- Task to carry out -
Your answer must be every record below, written out exactly as it appears.

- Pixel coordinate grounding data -

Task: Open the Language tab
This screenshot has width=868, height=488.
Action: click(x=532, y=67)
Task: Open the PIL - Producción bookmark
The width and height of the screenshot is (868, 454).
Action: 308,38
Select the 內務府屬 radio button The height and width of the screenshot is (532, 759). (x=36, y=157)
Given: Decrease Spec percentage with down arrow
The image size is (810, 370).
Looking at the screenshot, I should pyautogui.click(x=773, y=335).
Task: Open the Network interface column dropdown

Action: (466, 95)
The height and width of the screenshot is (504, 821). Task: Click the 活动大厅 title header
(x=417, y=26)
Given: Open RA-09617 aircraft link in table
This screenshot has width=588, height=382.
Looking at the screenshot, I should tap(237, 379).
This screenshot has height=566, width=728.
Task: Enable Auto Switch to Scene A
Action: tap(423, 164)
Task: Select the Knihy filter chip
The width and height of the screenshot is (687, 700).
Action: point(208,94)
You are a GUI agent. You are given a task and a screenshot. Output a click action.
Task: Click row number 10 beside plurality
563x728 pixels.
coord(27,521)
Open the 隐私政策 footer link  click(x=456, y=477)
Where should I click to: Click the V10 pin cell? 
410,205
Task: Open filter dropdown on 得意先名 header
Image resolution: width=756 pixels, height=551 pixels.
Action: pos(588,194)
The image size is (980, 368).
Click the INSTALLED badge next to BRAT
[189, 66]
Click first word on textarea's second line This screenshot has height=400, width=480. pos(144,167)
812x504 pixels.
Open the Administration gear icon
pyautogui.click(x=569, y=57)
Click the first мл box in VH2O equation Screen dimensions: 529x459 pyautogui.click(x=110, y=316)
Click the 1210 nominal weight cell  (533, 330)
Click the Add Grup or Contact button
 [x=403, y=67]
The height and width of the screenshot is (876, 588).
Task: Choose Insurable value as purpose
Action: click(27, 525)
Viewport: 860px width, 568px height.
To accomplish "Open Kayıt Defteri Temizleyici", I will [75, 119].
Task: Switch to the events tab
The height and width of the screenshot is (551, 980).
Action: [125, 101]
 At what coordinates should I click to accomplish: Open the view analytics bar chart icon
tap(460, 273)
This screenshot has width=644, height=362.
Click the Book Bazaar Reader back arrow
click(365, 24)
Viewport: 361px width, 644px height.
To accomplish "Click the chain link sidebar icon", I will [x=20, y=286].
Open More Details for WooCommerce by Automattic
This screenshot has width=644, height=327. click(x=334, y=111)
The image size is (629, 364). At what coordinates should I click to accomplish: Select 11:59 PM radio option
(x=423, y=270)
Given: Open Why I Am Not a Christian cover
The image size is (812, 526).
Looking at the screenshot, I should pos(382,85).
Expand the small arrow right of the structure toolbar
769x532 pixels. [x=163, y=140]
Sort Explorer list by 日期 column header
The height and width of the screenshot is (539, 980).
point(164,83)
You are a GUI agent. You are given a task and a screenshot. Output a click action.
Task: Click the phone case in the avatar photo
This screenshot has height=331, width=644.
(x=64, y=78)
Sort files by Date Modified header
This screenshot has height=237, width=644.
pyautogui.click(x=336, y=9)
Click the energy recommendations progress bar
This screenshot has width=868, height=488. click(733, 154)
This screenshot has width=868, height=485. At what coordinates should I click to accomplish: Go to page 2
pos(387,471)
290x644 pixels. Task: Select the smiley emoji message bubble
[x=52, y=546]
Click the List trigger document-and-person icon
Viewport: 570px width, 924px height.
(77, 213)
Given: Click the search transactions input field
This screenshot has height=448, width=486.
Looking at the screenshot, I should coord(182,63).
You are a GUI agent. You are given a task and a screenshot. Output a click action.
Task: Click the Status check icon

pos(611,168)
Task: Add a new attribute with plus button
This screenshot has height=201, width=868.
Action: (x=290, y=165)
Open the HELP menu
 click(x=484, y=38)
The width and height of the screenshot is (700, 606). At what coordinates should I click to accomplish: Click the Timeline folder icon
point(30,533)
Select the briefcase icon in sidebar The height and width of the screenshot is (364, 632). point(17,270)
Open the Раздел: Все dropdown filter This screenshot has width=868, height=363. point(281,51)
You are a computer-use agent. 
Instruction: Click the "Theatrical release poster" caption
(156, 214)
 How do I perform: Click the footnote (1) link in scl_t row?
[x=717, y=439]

- Task response -
Task: Open the Language tab
This screenshot has width=868, height=488.
Action: click(x=532, y=67)
Task: Open the PIL - Producción bookmark
The width and height of the screenshot is (868, 454).
Action: 308,38
Select the 內務府屬 radio button The height and width of the screenshot is (532, 759). (x=36, y=157)
Given: Decrease Spec percentage with down arrow
The image size is (810, 370).
Looking at the screenshot, I should pyautogui.click(x=773, y=335).
Task: Open the Network interface column dropdown

Action: (466, 95)
The height and width of the screenshot is (504, 821). Task: Click the 活动大厅 title header
(x=417, y=26)
Given: Open RA-09617 aircraft link in table
This screenshot has width=588, height=382.
Looking at the screenshot, I should tap(237, 379).
This screenshot has height=566, width=728.
Task: Enable Auto Switch to Scene A
Action: tap(423, 164)
Task: Select the Knihy filter chip
The width and height of the screenshot is (687, 700).
Action: point(208,94)
You are a GUI agent. You are given a task and a screenshot. Output a click action.
Task: Click row number 10 beside plurality
563x728 pixels.
coord(27,521)
Open the 隐私政策 footer link  click(x=456, y=477)
Where should I click to: Click the V10 pin cell? 
410,205
Task: Open filter dropdown on 得意先名 header
Image resolution: width=756 pixels, height=551 pixels.
Action: pos(588,194)
The image size is (980, 368).
Click the INSTALLED badge next to BRAT
[189, 66]
Click first word on textarea's second line This screenshot has height=400, width=480. pos(144,167)
812x504 pixels.
Open the Administration gear icon
pyautogui.click(x=569, y=57)
Click the first мл box in VH2O equation Screen dimensions: 529x459 pyautogui.click(x=110, y=316)
Click the 1210 nominal weight cell  (533, 330)
Click the Add Grup or Contact button
 [x=403, y=67]
The height and width of the screenshot is (876, 588).
Task: Choose Insurable value as purpose
Action: click(27, 525)
Viewport: 860px width, 568px height.
To accomplish "Open Kayıt Defteri Temizleyici", I will [75, 119].
Task: Switch to the events tab
The height and width of the screenshot is (551, 980).
Action: [125, 101]
 At what coordinates should I click to accomplish: Open the view analytics bar chart icon
tap(460, 273)
This screenshot has width=644, height=362.
Click the Book Bazaar Reader back arrow
click(365, 24)
Viewport: 361px width, 644px height.
To accomplish "Click the chain link sidebar icon", I will [x=20, y=286].
Open More Details for WooCommerce by Automattic
This screenshot has width=644, height=327. click(x=334, y=111)
The image size is (629, 364). At what coordinates should I click to accomplish: Select 11:59 PM radio option
(x=423, y=270)
Given: Open Why I Am Not a Christian cover
The image size is (812, 526).
Looking at the screenshot, I should pos(382,85).
Expand the small arrow right of the structure toolbar
769x532 pixels. [x=163, y=140]
Sort Explorer list by 日期 column header
The height and width of the screenshot is (539, 980).
point(164,83)
You are a GUI agent. You are given a task and a screenshot. Output a click action.
Task: Click the phone case in the avatar photo
This screenshot has height=331, width=644.
(x=64, y=78)
Sort files by Date Modified header
This screenshot has height=237, width=644.
pyautogui.click(x=336, y=9)
Click the energy recommendations progress bar
This screenshot has width=868, height=488. click(733, 154)
This screenshot has width=868, height=485. At what coordinates should I click to accomplish: Go to page 2
pos(387,471)
290x644 pixels. Task: Select the smiley emoji message bubble
[x=52, y=546]
Click the List trigger document-and-person icon
Viewport: 570px width, 924px height.
(77, 213)
Given: Click the search transactions input field
This screenshot has height=448, width=486.
Looking at the screenshot, I should coord(182,63).
You are a GUI agent. You are given a task and a screenshot. Output a click action.
Task: Click the Status check icon

pos(611,168)
Task: Add a new attribute with plus button
This screenshot has height=201, width=868.
Action: (x=290, y=165)
Open the HELP menu
 click(x=484, y=38)
The width and height of the screenshot is (700, 606). At what coordinates should I click to accomplish: Click the Timeline folder icon
point(30,533)
Select the briefcase icon in sidebar The height and width of the screenshot is (364, 632). point(17,270)
Open the Раздел: Все dropdown filter This screenshot has width=868, height=363. point(281,51)
You are a computer-use agent. 
Instruction: Click the "Theatrical release poster" caption
(156, 214)
 How do I perform: Click the footnote (1) link in scl_t row?
[x=717, y=439]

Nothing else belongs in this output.